(Stored entries from a collection)
— Begin —
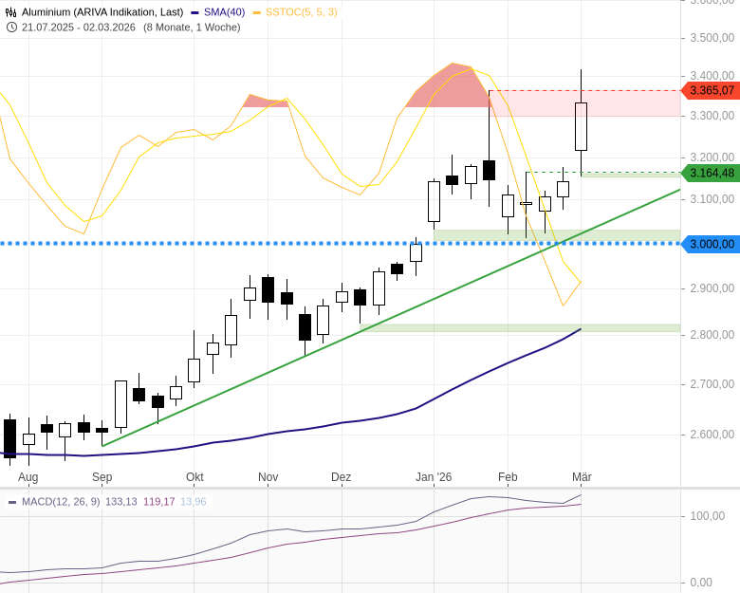Image resolution: width=740 pixels, height=593 pixels.
Task: Click the clock icon next to date range
Action: click(x=11, y=27)
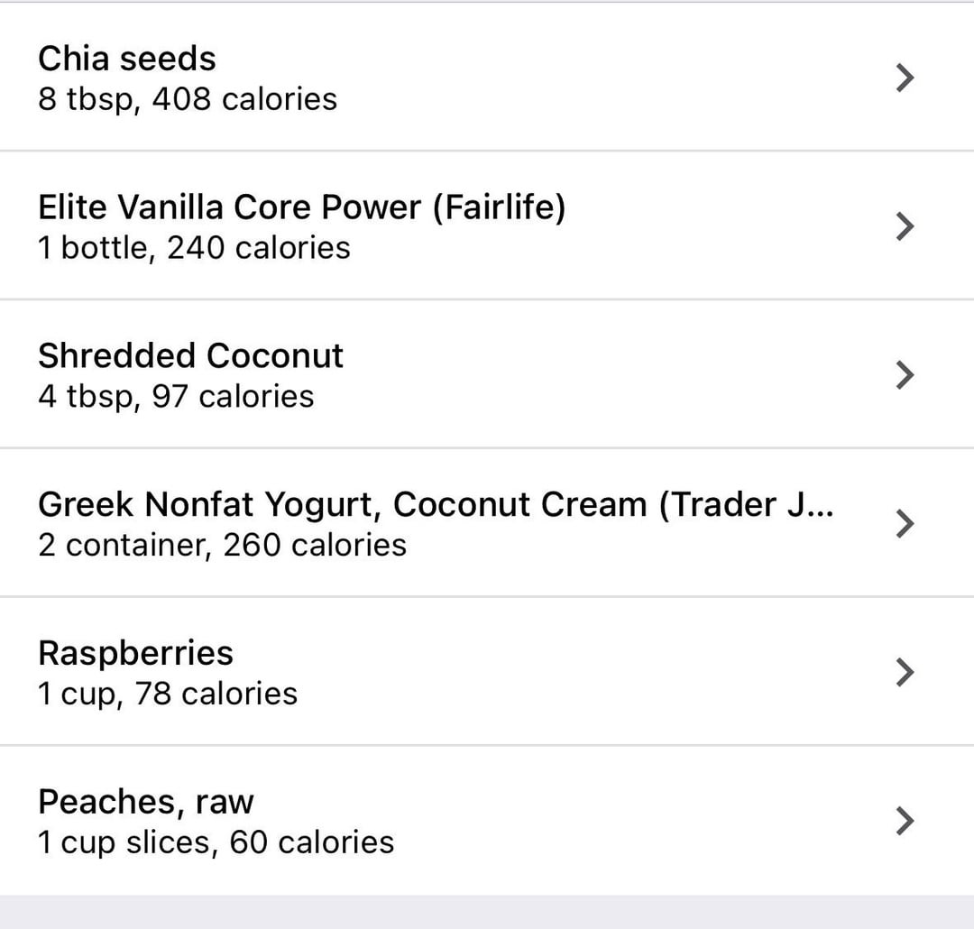Tap the Raspberries row chevron
Image resolution: width=974 pixels, height=929 pixels.
(905, 672)
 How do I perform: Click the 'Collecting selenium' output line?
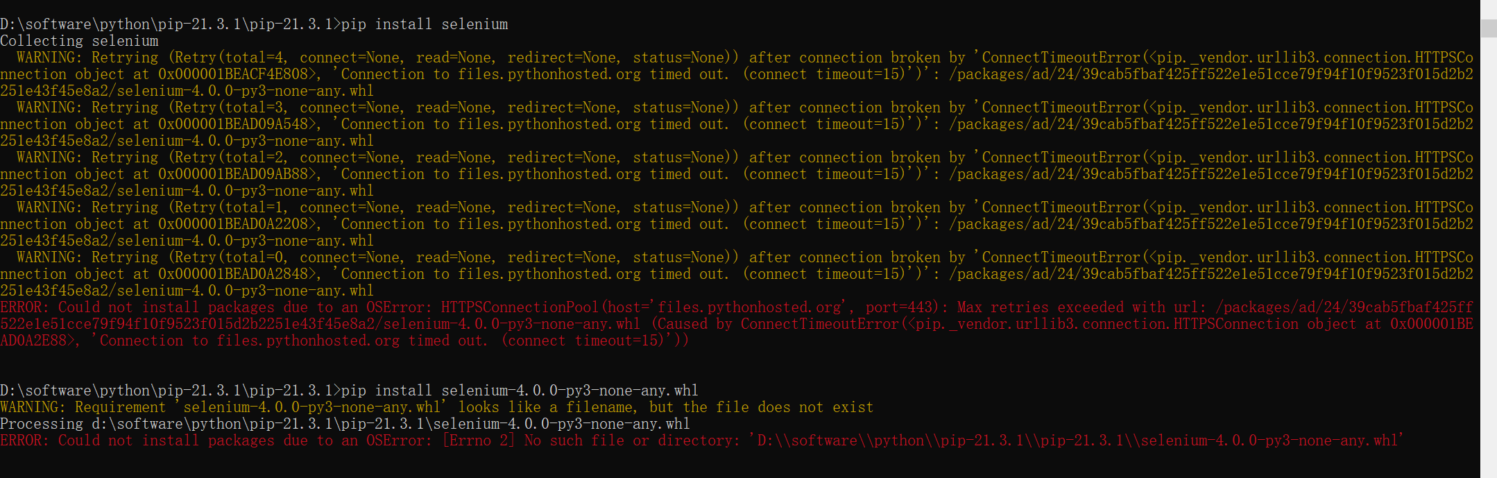pyautogui.click(x=79, y=41)
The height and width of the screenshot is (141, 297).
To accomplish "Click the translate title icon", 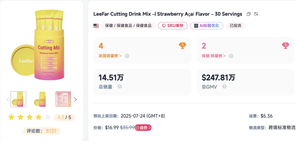I will point(256,14).
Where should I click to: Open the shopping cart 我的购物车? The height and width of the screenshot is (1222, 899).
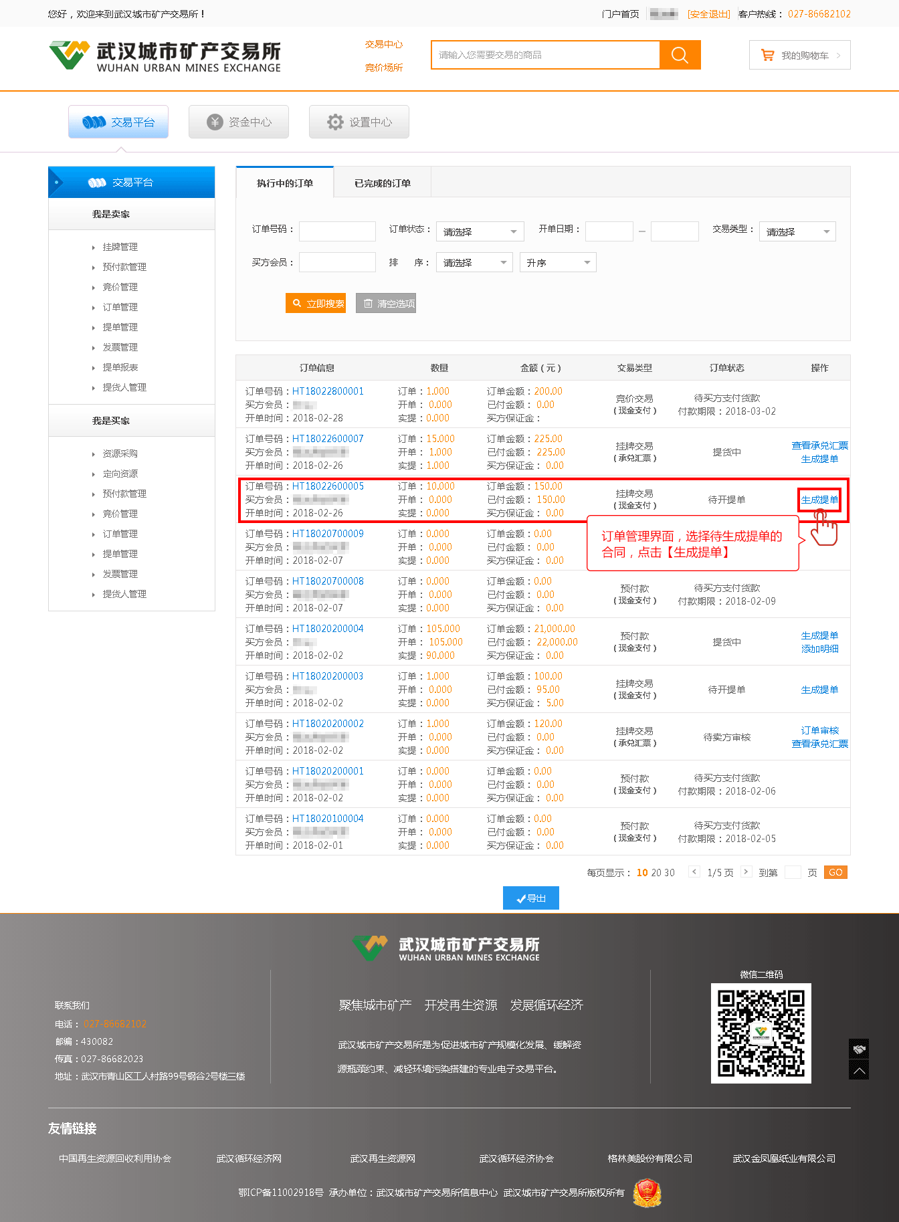[799, 56]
— End —
**Given task:** Copy word for word the lines of the entries from the one containing "Where should I" through the last line, omitting the pictures.

**Solution below:**
Where should I click to: Open the shopping cart 我的购物车? The height and width of the screenshot is (1222, 899).
[799, 56]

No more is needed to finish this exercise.